The file will be displayed on the console screen. Similarly, if you know the device file name of another terminal, you can send a file to the monitor of that terminal.

Note

Many times, systems administrators use this procedure to diagnose a faulty terminal. If you don't get a login prompt of an attached terminal, try to send a file to that terminal with the above-mentioned procedure to ensure that the cabling is not faulty. If the file is displayed on the terminal screen, you have assurance that there is no hardware fault and that something is missing in the configuration of that terminal.

Sometimes you can use the same redirection method to print simple text files, if the printer is directly connected to the HP-UX machine and you know the device name for the printer.

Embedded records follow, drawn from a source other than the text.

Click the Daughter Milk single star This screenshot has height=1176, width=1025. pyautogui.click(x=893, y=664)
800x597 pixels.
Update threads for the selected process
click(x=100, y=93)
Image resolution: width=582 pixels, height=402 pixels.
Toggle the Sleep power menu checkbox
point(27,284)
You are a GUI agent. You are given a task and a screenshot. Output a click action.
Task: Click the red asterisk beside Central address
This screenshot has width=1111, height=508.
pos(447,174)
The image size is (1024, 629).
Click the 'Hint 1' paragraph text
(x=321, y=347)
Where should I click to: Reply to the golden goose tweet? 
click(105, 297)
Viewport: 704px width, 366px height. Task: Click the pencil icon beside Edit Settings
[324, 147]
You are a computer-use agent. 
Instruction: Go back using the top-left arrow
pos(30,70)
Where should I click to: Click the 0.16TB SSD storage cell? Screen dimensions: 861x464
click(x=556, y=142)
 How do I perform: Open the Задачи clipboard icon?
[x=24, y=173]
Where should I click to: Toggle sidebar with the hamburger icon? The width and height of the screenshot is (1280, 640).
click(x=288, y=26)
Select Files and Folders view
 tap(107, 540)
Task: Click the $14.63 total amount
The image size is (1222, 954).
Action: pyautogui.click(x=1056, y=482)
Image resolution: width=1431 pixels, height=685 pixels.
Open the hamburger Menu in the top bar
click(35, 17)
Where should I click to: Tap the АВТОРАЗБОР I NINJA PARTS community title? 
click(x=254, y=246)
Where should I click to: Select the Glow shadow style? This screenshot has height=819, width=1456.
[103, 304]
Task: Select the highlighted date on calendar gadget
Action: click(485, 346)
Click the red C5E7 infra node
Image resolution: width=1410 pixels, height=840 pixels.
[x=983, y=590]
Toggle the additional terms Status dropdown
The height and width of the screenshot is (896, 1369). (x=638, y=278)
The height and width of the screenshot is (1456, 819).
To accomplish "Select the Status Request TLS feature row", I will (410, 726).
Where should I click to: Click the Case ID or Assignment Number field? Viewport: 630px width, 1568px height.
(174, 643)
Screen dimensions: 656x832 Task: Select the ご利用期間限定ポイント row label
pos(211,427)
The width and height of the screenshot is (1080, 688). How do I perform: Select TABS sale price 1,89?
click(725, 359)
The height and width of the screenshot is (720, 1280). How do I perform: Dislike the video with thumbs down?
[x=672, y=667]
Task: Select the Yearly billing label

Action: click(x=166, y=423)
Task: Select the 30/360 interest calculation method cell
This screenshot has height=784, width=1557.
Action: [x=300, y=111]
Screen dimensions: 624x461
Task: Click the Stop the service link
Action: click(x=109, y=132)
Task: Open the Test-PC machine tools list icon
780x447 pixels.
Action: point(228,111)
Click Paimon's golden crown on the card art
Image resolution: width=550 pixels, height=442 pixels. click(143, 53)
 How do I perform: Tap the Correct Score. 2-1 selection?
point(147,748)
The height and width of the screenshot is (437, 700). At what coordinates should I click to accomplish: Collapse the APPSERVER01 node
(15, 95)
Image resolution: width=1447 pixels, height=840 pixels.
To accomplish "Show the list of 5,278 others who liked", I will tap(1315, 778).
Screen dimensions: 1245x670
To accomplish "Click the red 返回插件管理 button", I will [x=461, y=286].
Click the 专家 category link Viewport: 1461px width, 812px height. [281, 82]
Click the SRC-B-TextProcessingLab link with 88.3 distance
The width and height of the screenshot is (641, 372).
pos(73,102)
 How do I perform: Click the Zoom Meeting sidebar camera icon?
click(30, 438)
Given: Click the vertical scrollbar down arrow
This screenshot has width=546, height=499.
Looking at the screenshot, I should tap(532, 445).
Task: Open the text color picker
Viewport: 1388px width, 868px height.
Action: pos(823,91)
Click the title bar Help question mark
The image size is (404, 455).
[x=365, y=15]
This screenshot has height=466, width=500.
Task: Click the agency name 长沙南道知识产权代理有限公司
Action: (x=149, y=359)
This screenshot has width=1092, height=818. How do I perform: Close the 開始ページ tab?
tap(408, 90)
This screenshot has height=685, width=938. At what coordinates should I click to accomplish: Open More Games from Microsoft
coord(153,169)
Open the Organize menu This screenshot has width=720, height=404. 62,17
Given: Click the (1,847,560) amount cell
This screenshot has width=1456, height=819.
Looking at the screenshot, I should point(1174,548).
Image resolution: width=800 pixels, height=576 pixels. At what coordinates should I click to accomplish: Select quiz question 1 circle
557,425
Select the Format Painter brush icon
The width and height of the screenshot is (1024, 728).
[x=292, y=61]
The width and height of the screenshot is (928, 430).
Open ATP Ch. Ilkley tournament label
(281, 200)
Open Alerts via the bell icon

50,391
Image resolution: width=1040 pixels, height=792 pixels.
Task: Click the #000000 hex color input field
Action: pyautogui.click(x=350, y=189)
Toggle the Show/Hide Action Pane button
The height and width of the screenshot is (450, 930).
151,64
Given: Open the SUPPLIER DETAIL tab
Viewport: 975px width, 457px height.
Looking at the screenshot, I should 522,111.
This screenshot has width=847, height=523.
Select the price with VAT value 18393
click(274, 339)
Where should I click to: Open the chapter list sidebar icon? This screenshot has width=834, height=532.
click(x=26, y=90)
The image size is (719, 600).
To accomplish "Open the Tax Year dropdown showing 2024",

When redirecting output, keep in mind that sterr is not redirected automatically with the output. If the command you issue generates an error message, it will still be displayed on your own terminal screen.

4.2 Redirecting Standard Input

UNIX commands can send output anywhere when using output redirection, and they can also get input from places other than the keyboard. Figure 4-3 shows I/O locations in the case of stdin redirection.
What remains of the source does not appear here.